Every leader is invested with some authority, given the command over a set of resources and asked upon to deliver predefined results. Leaders make decisions each day how to marshal their resources. Some of them arrive at the decisions themselves and make announcements to their team. Some of them involve others in the team and arrive at an action plan by consultation with them. And some of them empower the others in their team to take the decisions required to achieve the results. Which style is better than the other? Does one style work most of the time?
Adapt to the market!
Today’s time has heightened economic uncertainty. Customers are increasingly discerning and in constant need of speedy action; they are looking for maximizing the value that they derive from the supplier. The environment is highly competitive and the boundaries in the world are getting highly complex due to socio-political changes all over. Technology has been changing fast and disrupting not only the internal environment of a firm but also the marketplace. Given this context, it is near impossible for any leader to be able to comprehend all relevant information, arrive at the insights and conclude the action plan. The erstwhile leader was considered a superhero who had all the wisdom and prowess to decide the course of the journey; the team followed him. However, the macho style of leadership which was commonplace a decade ago does not work now. One has to necessarily discuss the state of affairs with the others in the team and co-create the path to the destination.

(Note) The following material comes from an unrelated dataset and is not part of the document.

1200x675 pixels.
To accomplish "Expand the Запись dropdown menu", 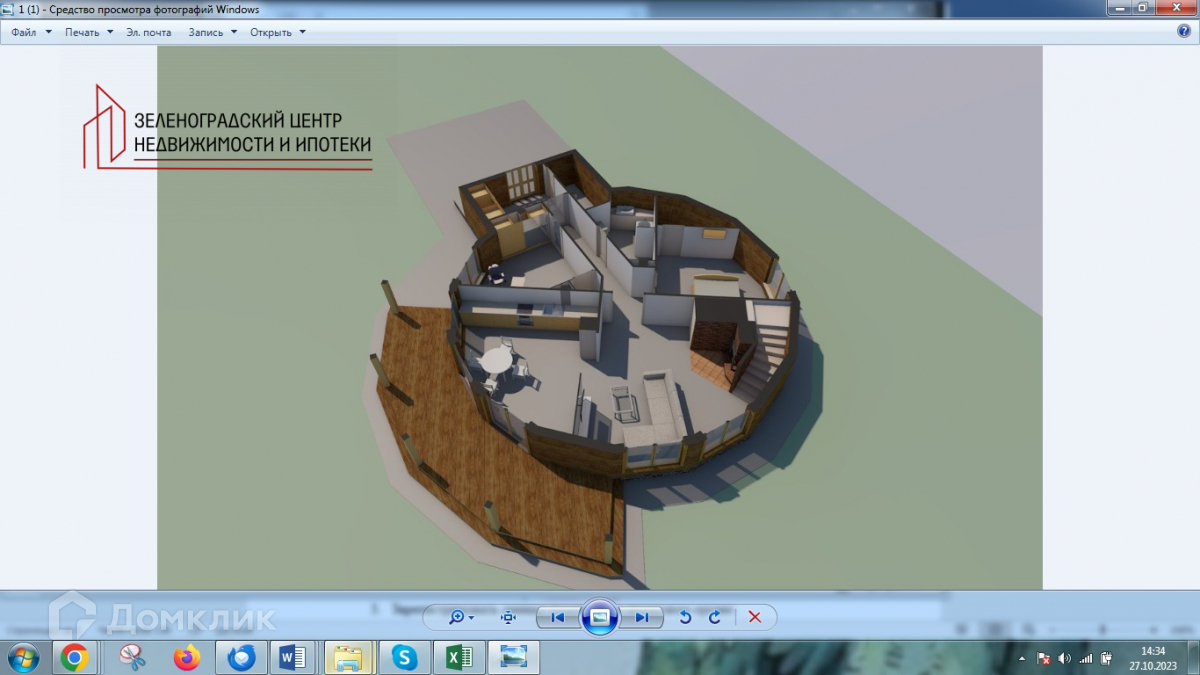I will tap(213, 32).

Telling style or directive style is not going to work any more unless the situation is simply a task-based decision which has limited risk on the ultimate results. Rather the leader of today needs to show empathy, trust and respect the members of the team; be listening deeply. That is facilitating the team.
One size doesn’t fit all!
There are situations in the team which are unique to an organization and the leader of the team. For example, many members in the team could be new and the team could be establishing the practices and norms for their performance. Another situation could be that the person is a first-time leader or a young manager; most members of the team could be inexperienced. The organization could be a start-up. In each of these situations, the demands on the leader are not only to get a set of tasks done but also to build the team. Hence, one needs to balance between directive style to complete the tasks and democratic style to build ownership.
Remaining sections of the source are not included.